## Instruction a
Copy the entries below word for word, from the line with "Viewport: 671px width, 456px height." to the line with "Action: (x=642, y=771)", including both of those lines.

## Passage
○ ○ ○ ○ ○

Good localization stories have several key elements in common:
- They are timely, often surfacing as an “in the wake of the news” piece.
- They are valuable to local readers in a clear and specific way. (In other words, it’s not a “President unveils middle east peace plan; Area high school students say it won’t work” story.)
- They deal with things that could or have actually happened. (I once had to write a localization about what would happen if Boris Yeltsin, then the president of the Russian Federation, were to die in office, based on a hunch an editor had that he would. Yeltsin survived his term and lived a decade longer.)
During his Academy Award acceptance speech, Joaquin Phoenix took a rather circuitous route through his thoughts, deciding that it would be a good time to crap-talk the dairy industry, among other things:
We feel entitled to artificially inseminate a cow, and when she gives birth, we steal her baby, even though her cries of anguish are unmistakable. Then, we take her milk, that’s intended for her calf, and we put it in our coffee and our cereal, and I think we fear the idea of personal change because we think that we have to sacrifice something to give something up.
Less than a day later, Milwaukee Journal-Sentinel reporter Rick Barrett turned around this localization for his Dairy-State readers. It’s a great example of knowing an audience, touching on a key topic of interest to that audience and getting a good story together in the wake of the news.
Let’s break down some key things that you probably want to emulate if you need to localize the topic.
Start with the lead:
Dairy farmers are pushing back against an Oscar’s award acceptance speech by actor and vegan activist Joaquin Phoenix who claimed that farmers are cruel to cows and newborn calves.

○ ○ ○ ○ ○

## Data excerpts
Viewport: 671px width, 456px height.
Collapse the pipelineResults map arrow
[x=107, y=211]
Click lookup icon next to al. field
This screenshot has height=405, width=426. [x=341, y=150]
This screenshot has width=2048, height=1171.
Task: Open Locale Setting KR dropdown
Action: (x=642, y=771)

○ ○ ○ ○ ○

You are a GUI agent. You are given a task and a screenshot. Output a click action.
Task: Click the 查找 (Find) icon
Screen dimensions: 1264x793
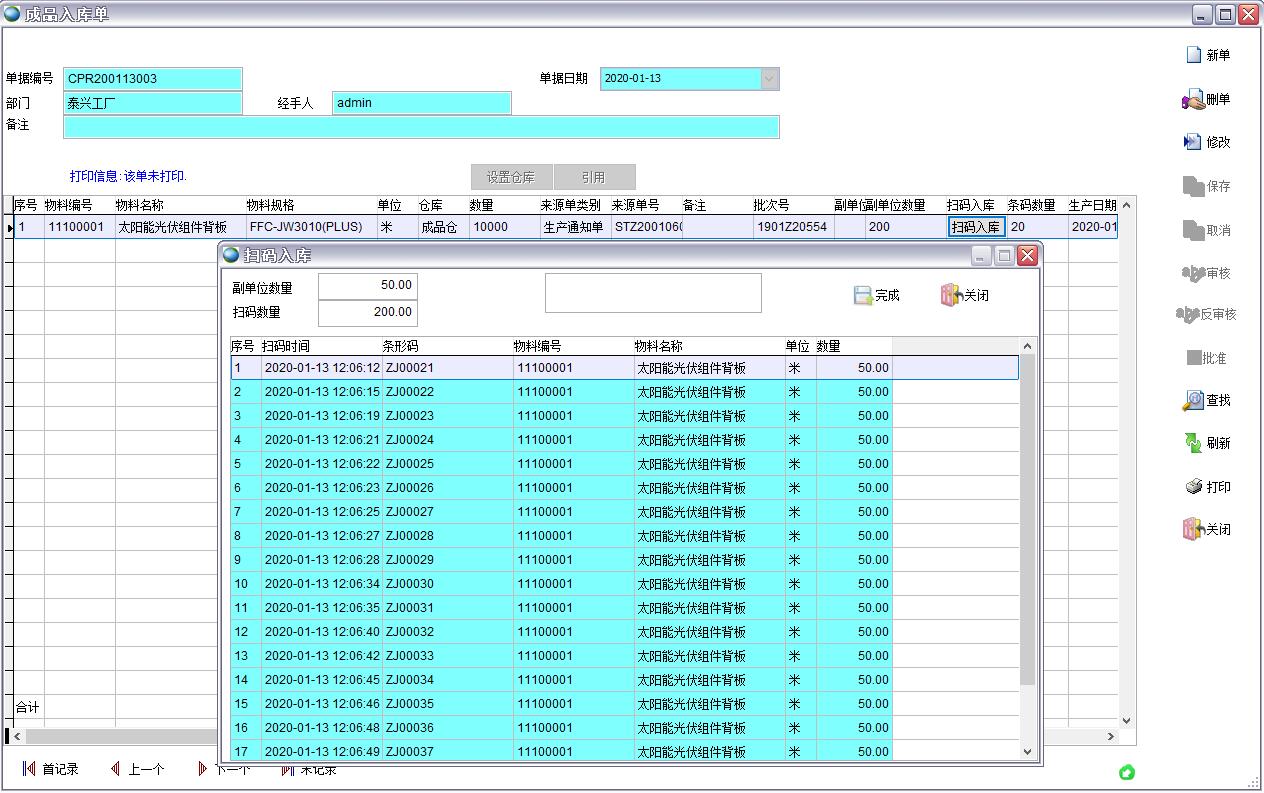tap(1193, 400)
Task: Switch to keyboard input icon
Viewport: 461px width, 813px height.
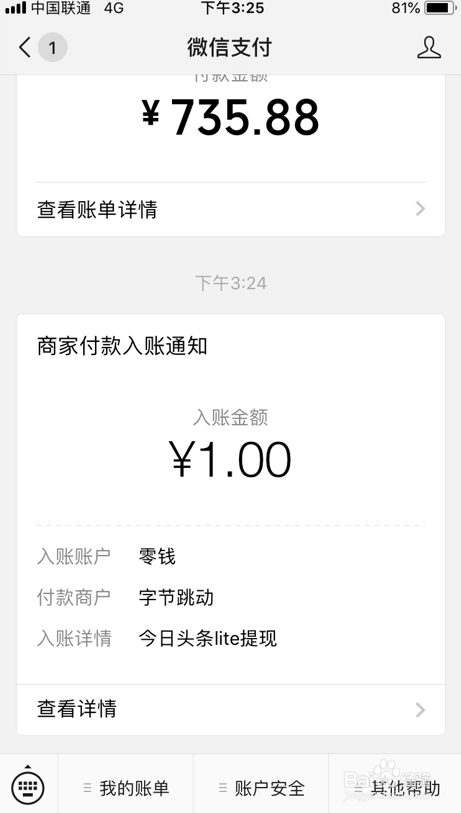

○ ○ ○ ○ ○

## Instruction b
In the passage on localization stories, which newspaper does Rick Barrett report for?

## Full solution a
Viewport: 671px width, 456px height.
Collapse the pipelineResults map arrow
[x=107, y=211]
Click lookup icon next to al. field
This screenshot has height=405, width=426. [x=341, y=150]
This screenshot has width=2048, height=1171.
Task: Open Locale Setting KR dropdown
Action: (x=642, y=771)

## Full solution b
The Milwaukee Journal-Sentinel